Until recently unions in Israel meant the Histadrut, which was a labour federation, including workers from most branches of the economy, and governed by a central body. Its national unions were organized on the basis of industry, profession and trade. There were also some unions for large companies. The largest union was the Clerical Workers Union, which encompassed most white collar workers. The Histadrut was more than a trade union, it was a workers’ movement, including health services, pension funds, union owned companies, sport and cultural activities, worker education, book publishing, working women department, and international department and workers co-operatives. In the mid-eighties the Histadrut companies approached bankruptcy and were sold to private companies. The sport clubs also became economically unstable and many were sold. The Histadrut also lost control of most of the co-operatives. For the past twenty years the Histadrut pension funds have shown a huge actuarial deficit and have been attempting to improve their financial situation. The Treasury, which regulates the financial market, including the pension funds, has increased its’ involvement and today the issue is whether the Histadrut will retain control over these funds.
When the Histadrut was very powerful, from 1948 to 1995, it wanted no legislation to limit its activities and needed no laws to protect the freedom to strike or organize. When such legislation was needed by the Histadrut, in the late 1990’s, it lacked the political power to convince the Knesset to pass such laws.
As mentioned above, from 1948 until the 1970’s approximately 75% to 85% of the work force was organized. During the period between 1980 to 1995 union density was slowly declining as new industries emerged which were not organized, such as hi-tech and the media. However, about 60-70-% of the workforce was organized. There were two important explanations for the high union density: one – the collectivist and labour movement views of much of the workforce; two – health services were provided by the Histadrut Health Fund, which was available for Histadrut members only. On January 1, 1995 the link between union membership and Health Fund services was severed, when the Government Health Insurance Law went into effect. Workers no longer needed to be Histadrut members to have health insurance and, overnight, Histadrut membership dropped from about 1,300,000 to 650,000, according to Histadrut statistics.

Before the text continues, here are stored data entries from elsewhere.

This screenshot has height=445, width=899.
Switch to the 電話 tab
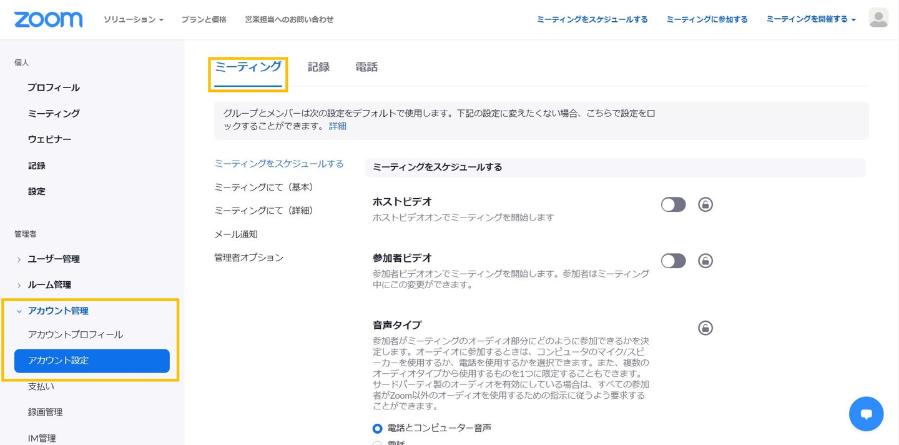tap(366, 67)
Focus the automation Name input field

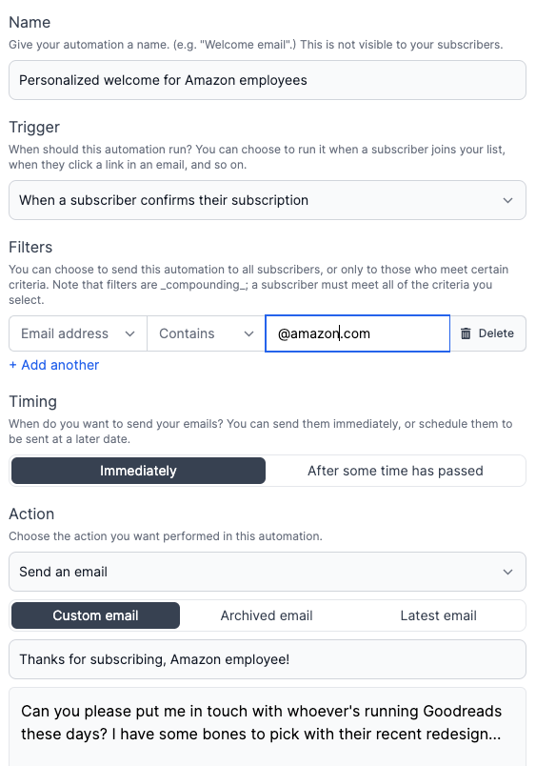(x=268, y=80)
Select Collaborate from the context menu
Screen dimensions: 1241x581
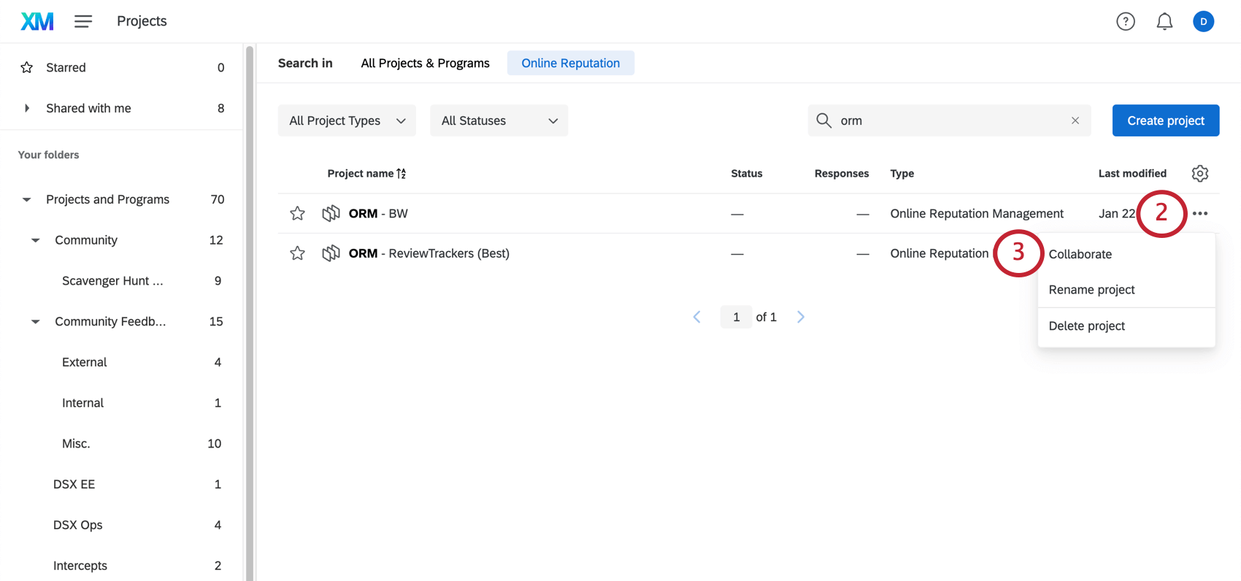[1080, 254]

As of June 2002 union density is about 33%. However, in the private sector union density is only 10-12%. The Histadrut remains the largest union but there are also independent unions, such as the Grade School Teachers Union, the High School Teachers Union, the National (Likud associated) Union and the Doctors’ Union. These non-Histadrut unions have about 250,000 members.

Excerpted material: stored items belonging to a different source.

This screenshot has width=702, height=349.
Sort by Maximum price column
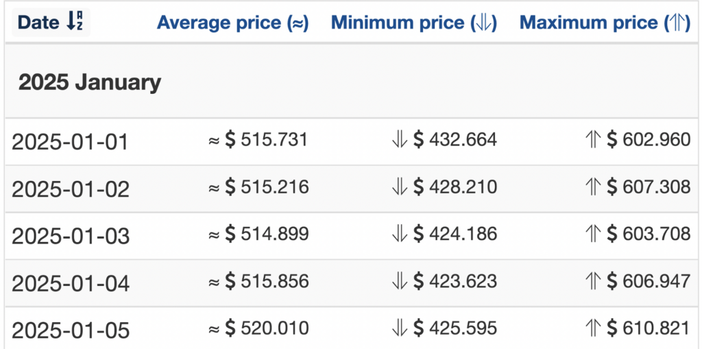[x=605, y=23]
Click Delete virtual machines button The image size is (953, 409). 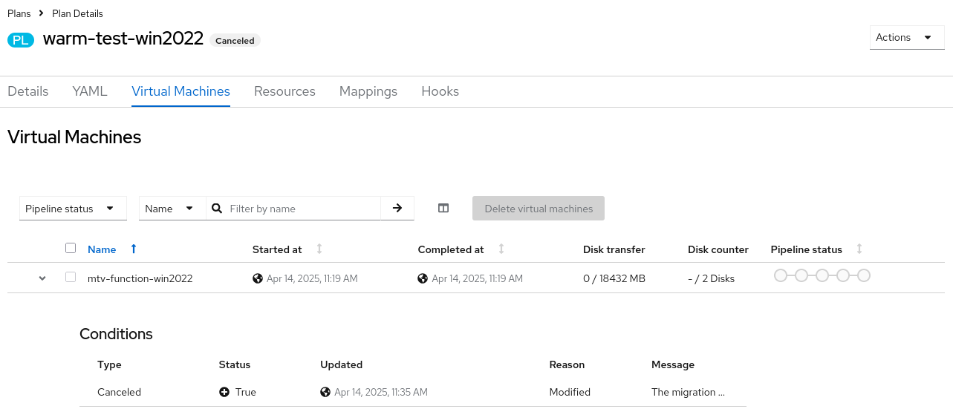(539, 209)

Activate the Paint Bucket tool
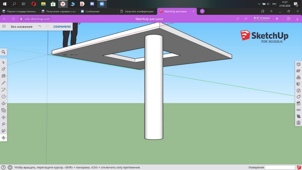[4, 76]
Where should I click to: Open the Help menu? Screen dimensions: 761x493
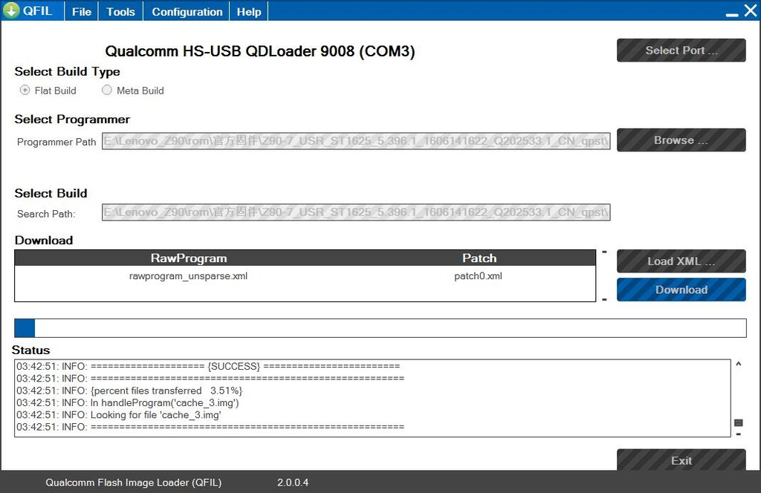[x=248, y=11]
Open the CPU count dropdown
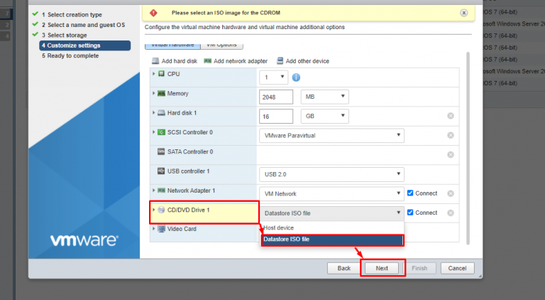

The Wage Protection Law allows the union and employer to agree that union dues are deducted by the employer from the workers’ salary and transferred to the union by the employer. This is also the case for union service fees which are paid to the union by non-members. Such agreements must be by a collective agreement.
Regulations enacted by the Minister of Labour allow for a maximum 1% deduction for union dues. Usually, deductions are .8% of the employee’s wages up to a fixed ceiling. Israeli law recognizes the union security arrangement in the form of an “agency shop”.
Recent issues relating to the legal status of unions have concerned new problems which arose because of the decline in Histadrut power and union density.
The Amit judgment20 of the National Labour Court held that a rival union could collect union dues from its’ members in bargaining units covered by Histadrut collective agreements. This judgment was overturned by the Supreme Court because the rival union was an employer controlled union, not formed by workers and with no by-laws for a union. This judgment discussed the definition of a trade union. The Supreme Court described a number of basic criteria that must be met in order to gain union status. For example, collective bargaining and negotiation must constitute a dominant part of the organization’s activity. In addition, the organization must be independent and uninfluenced by the employer’s interests and agenda. In this particular case, the organization focused primarily on the individual level and was not independent from unwanted employer influence. Additional criteria for union recognition were that the union must be permanent, membership must be personal and voluntary, the membership must be of employees, the organization must be governed by regulations and guidelines, and hold democratic elections for its key positions. Furthermore, the Court required the union to prove that it has an authentic role in representing employee interests. The Supreme Court also emphasized the importance of unionization of employees in the modern labour market.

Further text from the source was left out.